Elle regarda en arrière, priant pour que Volyova les ait suivies et qu’elle sache quoi faire, mais elle ne vit rien, que la coursive d’accès, vide, et cet horrible courant d’air qui fuyait, l’aspirant.
— Ilia…
Cette imbécile avait fait juste ce qu’elles craignaient, et le contraire de ce qu’elle leur avait promis : elle était restée en arrière.

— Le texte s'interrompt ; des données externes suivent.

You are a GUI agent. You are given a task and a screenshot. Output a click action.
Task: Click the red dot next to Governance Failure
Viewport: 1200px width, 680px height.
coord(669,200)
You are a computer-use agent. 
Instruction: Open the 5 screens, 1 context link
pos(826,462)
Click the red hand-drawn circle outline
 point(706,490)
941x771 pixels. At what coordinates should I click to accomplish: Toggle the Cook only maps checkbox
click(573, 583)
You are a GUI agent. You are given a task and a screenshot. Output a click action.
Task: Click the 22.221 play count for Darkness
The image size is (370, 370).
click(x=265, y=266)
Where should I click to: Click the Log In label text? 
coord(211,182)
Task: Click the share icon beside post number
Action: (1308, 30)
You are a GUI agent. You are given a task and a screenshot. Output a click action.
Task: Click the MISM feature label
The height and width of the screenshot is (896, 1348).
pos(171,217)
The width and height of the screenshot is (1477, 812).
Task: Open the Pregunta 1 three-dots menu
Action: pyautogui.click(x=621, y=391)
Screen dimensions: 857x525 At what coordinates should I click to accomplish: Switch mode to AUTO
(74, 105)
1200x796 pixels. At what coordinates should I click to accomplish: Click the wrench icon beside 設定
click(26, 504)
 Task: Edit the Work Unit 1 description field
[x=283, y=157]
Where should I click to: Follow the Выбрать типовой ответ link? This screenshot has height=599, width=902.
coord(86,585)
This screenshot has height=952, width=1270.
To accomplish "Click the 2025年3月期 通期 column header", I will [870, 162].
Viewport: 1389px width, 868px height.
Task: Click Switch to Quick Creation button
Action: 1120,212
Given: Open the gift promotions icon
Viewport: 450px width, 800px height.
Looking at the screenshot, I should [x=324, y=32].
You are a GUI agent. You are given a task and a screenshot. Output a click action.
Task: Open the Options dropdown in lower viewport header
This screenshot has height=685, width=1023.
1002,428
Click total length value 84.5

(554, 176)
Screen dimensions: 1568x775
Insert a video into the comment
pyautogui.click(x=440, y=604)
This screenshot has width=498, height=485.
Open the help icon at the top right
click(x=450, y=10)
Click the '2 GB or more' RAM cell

Dans la maigre lumière restante, Khouri vit frémir la coque, et soudain le courant d’air qui l’aspirait hors de la chambre-araignée perdit de sa violence : il était compensé par une décompression tout aussi forte provenant du milieu de la soute. Elle regarda dans cette direction, les yeux déjà voilés par le froid glacial qui la saisissait, et elle tomba dans une faille qui venait de s’ouvrir dans la coque…
— Mais… où…
Pourtant, à la seconde où elle ouvrit la bouche, Khouri sut où elle était : dans la chambre-araignée. Elle ne pouvait s’y tromper ; pas après tout le temps qu’elle y avait passé. L’endroit était confortable ; chaud, sûr, silencieux ; un autre monde par rapport à celui où elle se trouvait, au point qu’elle ne se souvenait de rien d’autre. Elle avait mal – et même très mal – aux mains, mais, à part ça, elle se sentait mieux qu’elle n’aurait dû, son dernier souvenir étant qu’elle tombait dans l’espace vide et nu, depuis le ventre d’un vaisseau agonisant…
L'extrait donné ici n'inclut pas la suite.